▶ **Task instructions**:
**A)** Rewrite the paragraph that begins "Algebraic Expressions are made up of" in the page on algebraic expressions below as a short list.
**B)** Please list every number operation that the page on algebraic expressions below names.
**C)** Carry on the page on algebraic expressions below, starting right after its final sentence.

▶ **Document section**:
## Start
Algebraic Expressions

Algebraic Expressions are made up of Constants, Variables and Number Operations(Addition, Subtraction, Division and Multiplication).

The variables are shown with letters such as x, y, a, b, p, m, n, etc.

The terms in an algebraic expression are separated by a plus or a minus sign.

Examples:

• 2x + 3y

This is an algebraic expression with two terms which are 2x and 3y.

• 2x ( 3y )

This is an algebraic expression with only one term.

• (2x + 3y)(2x – 3y)

This is also only one term because it is two expressions in brackets multiplied together.

Addition and Subtraction

What you need to know

• We can add or subtract like terms.

• If the terms are like, we add or subtract the coefficients.

• Like terms have the same variables (letters) and the variables must have the same exponents.

• We cannot add or subtract unlike terms.
## End
▶ **Data extract**:
## Start
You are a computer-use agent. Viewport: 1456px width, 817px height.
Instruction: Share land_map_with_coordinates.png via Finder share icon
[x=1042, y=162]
## End
▶ **Task-by-task outputs**:
**A)**
Algebraic expressions consist of:
- Constants
- Variables
- Number operations: addition, subtraction, division and multiplication

**B)** Addition, Subtraction, Division, Multiplication

**C)**
Examples:

• 3x + 5x = 8x

• –3a + 10a = 7a

• 6x²y + 3x − 10x²y = −4x²y + 3x

Multiplication and Division

What you need to know

• Positive Number × Positive Number = Positive Answer.

a × b = ab

• Positive Number × Negative Number = Negative Answer.

a × -b = -ab

• Negative Number × Negative Number = Positive Answer.

-a × -b = ab

• When Multiplying Fractions, Multiply Numerators by Numerators, and Denominators by Denominators.

$\frac{m}{n}$ × $\frac{b}{d}$ = $\frac{mb}{nd}$

• When Adding or Subtracting Fractions, Multiply the Denominators, make that the Denominator.

Then Multiply the Numerators of one Fraction with the Denominators of the other and Add or Subtract Everything.

$\frac{m}{n}$ + $\frac{b}{d}$ = $\frac{md + bn}{nd}$

Examples:

• 3x × 5y² = 15xy²

• 3x × -5y² = -15xy²

• -3x × -5y² = 15xy²

• $\frac{6x}{7y}$ × $\frac{3}{5z}$ = $\frac{18x}{35yz}$

• $\frac{6x}{8y}$ + $\frac{3}{12z}$ = $\frac{( 6x ) ( 12z ) + ( 3 ) ( 8y )}{( 8y ) ( 12z )}$

= $\frac{3xz + y}{4yz}$

The Distributive Law

• c(a + b) = c × a + c × b = ac + bc

• (x + y)(a + b) = ax + bx + ay + by

Examples:

• -3x(5x - 6y) = -15x² + 18xy

• (2x + y)(3x - 2y) = 6x² - 4xy + 3xy - 2y²

= 6x² - xy - 2y²

Factorising

Factorise an expression means writing it as a product of its factors.

Ways to factorise an expression

• Finding the Common Factor

9x² – 6xy² = 3x(3x – 2y²)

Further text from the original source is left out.